That's determined in your Relationship settings when you create it, you can set aliases for parent and child.
However, I admit its not the smartest move, as you have no control over what happens if MORE than one post is there.
Let's debug your custom code then.
https://toolset.com/forums/topic/how-to-test-for-related-posts-to-post-of-current-view/#post-1521975
Please add a few lines of this to your code error_log(print_r($checked_data, true));
Insert this anywhere in the code you think there could be an issue and important data is getting asked by the program.
So, I'd start with global $post;
Just below that line - you insert error_log(print_r($post;, true));
We are telling the program to log to the error log of your system the variable $post.
You need to activate wp debug and error logging for this https://codex.wordpress.org/WP_DEBUG
Then load the page where that ShortCode is used on, or view, or CT. Important is that in some way or another this shortcode is executed on the place you later want it to work.

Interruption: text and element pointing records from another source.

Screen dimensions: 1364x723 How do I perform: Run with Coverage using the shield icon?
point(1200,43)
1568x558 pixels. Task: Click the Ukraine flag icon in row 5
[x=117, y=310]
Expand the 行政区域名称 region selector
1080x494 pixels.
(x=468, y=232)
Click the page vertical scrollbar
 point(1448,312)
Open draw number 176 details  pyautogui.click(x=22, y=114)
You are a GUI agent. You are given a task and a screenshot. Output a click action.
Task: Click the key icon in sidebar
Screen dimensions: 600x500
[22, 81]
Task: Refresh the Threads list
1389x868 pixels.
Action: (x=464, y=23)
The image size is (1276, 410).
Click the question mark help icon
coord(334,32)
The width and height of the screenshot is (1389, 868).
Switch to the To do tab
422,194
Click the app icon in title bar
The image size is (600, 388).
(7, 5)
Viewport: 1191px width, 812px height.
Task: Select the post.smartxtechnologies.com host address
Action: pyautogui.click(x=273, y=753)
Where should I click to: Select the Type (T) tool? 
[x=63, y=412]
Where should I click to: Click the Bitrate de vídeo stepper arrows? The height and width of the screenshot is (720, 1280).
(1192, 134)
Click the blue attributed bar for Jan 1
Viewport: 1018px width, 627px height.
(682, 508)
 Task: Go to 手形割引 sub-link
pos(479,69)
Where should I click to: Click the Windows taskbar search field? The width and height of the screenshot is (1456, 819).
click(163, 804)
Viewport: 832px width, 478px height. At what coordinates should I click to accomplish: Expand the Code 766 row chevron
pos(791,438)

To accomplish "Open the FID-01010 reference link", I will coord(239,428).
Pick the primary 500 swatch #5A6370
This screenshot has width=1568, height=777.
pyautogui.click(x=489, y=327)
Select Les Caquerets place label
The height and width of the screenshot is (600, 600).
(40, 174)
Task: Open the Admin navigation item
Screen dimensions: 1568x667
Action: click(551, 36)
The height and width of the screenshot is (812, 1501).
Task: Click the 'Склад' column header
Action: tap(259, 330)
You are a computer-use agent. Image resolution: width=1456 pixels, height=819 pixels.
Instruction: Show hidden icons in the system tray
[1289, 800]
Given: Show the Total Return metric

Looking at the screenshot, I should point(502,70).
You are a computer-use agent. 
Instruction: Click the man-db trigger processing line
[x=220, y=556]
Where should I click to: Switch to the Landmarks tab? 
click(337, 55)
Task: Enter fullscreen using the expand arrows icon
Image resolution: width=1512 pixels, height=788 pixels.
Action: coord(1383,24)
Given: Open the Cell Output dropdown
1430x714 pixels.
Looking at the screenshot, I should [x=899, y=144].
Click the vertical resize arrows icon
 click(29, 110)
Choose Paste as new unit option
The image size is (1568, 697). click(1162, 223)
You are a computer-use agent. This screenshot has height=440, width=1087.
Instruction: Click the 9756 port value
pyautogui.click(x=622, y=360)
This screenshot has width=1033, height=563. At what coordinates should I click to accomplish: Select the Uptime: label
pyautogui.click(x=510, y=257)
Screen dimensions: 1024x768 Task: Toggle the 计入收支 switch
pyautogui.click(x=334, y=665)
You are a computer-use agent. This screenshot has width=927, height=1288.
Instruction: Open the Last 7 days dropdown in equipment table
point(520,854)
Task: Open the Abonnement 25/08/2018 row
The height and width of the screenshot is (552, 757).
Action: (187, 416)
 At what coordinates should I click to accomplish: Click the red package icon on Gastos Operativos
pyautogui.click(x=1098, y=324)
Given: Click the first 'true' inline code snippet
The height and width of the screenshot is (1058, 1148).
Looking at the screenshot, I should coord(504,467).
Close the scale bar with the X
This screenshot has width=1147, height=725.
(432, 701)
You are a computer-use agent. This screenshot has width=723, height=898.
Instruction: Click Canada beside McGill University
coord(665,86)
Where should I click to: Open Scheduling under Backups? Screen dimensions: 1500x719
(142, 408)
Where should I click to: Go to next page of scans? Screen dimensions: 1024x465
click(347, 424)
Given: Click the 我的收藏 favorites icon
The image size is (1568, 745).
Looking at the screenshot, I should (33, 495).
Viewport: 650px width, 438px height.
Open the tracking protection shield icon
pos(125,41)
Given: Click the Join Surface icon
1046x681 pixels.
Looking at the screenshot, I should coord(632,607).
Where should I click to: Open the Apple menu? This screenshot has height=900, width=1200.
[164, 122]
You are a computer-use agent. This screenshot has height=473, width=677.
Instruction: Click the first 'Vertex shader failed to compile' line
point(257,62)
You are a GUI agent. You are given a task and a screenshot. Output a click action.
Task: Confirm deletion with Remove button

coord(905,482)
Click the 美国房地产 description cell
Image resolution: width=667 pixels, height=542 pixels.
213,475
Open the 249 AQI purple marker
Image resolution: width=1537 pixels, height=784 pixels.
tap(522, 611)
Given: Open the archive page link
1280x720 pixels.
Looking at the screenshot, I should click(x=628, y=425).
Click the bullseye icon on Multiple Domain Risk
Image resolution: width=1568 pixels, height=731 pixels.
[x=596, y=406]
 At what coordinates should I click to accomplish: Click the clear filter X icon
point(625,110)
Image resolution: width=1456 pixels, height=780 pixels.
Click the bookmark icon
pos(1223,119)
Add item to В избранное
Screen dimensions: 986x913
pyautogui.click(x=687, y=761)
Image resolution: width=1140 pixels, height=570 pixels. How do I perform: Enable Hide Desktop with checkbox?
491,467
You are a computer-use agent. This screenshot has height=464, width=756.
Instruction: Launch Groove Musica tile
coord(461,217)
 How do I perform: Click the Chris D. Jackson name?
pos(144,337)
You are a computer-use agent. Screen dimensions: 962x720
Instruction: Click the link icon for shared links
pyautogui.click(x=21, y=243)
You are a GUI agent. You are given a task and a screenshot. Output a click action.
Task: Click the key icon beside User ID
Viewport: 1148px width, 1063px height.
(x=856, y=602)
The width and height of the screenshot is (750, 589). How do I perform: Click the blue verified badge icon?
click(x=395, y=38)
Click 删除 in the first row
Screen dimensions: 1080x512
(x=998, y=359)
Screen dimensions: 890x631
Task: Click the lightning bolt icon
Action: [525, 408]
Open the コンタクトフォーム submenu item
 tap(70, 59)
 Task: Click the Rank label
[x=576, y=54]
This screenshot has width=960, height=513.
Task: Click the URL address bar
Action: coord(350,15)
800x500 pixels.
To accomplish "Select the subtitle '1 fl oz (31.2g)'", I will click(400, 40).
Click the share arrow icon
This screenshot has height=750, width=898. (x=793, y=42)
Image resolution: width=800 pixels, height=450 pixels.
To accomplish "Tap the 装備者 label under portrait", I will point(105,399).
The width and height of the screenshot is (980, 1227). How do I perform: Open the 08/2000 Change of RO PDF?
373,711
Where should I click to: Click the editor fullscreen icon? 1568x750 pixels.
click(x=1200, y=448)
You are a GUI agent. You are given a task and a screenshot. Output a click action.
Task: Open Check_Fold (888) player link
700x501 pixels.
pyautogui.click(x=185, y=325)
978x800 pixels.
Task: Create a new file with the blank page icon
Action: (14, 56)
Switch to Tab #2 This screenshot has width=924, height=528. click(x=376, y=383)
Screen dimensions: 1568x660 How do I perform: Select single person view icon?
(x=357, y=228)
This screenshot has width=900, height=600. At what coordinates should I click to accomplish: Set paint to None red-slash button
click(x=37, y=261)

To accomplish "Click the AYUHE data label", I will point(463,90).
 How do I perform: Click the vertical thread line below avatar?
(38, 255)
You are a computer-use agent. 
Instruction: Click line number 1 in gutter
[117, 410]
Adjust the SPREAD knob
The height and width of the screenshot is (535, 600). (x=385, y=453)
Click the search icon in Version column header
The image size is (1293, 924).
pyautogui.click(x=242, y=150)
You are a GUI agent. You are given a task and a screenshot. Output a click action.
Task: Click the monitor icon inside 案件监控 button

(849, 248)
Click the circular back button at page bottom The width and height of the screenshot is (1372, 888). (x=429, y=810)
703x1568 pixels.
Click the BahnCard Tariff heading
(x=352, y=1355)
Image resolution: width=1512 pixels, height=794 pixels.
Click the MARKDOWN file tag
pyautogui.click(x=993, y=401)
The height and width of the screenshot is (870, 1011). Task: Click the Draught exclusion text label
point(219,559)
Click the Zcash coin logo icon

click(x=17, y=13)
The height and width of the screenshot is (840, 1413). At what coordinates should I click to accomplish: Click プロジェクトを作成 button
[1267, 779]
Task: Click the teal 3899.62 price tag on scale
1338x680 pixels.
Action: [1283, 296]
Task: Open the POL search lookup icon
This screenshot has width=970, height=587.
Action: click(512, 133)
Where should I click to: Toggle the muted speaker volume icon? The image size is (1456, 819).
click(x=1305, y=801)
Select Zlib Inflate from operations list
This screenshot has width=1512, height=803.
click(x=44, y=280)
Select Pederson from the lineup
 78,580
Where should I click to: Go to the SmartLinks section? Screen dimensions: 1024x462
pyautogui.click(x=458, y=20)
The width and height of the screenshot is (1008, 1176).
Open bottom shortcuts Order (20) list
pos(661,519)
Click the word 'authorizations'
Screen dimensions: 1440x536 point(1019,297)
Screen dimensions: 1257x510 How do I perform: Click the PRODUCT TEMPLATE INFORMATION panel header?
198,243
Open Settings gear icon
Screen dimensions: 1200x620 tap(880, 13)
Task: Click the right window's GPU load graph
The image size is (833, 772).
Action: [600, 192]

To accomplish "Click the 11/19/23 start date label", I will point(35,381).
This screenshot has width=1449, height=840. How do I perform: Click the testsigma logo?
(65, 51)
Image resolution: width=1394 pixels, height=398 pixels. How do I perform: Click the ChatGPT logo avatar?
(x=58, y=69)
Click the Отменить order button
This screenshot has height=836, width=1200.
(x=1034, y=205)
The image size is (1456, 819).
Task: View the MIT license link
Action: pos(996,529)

Then check your debug log file in the sytem and see what is output for $post
It should be a lot of data, including ID, postname etc
Or, it could be just empty. Then, it means you have no data in the $post global.
Similarly, you can proceed on each line of the code if the previous line is OK.
So let's assume you receive indeed the post object in the global $post as expected, you could check $relationship = toolset_get_relationship( $atts['relationship'] ); by adding just below that line the debug statement:
error_log(print_r($relationship, true));
Again, if everything is as expected move to the next line, etc.
You will find at some point either unexpected or empty data.
My tip is on the global $post
You might have more success by populating a posts object with $post = get_post();, if global post is an issue.
Please let me know if you can proceed with this, I am happy to give more advice on how to debug this together!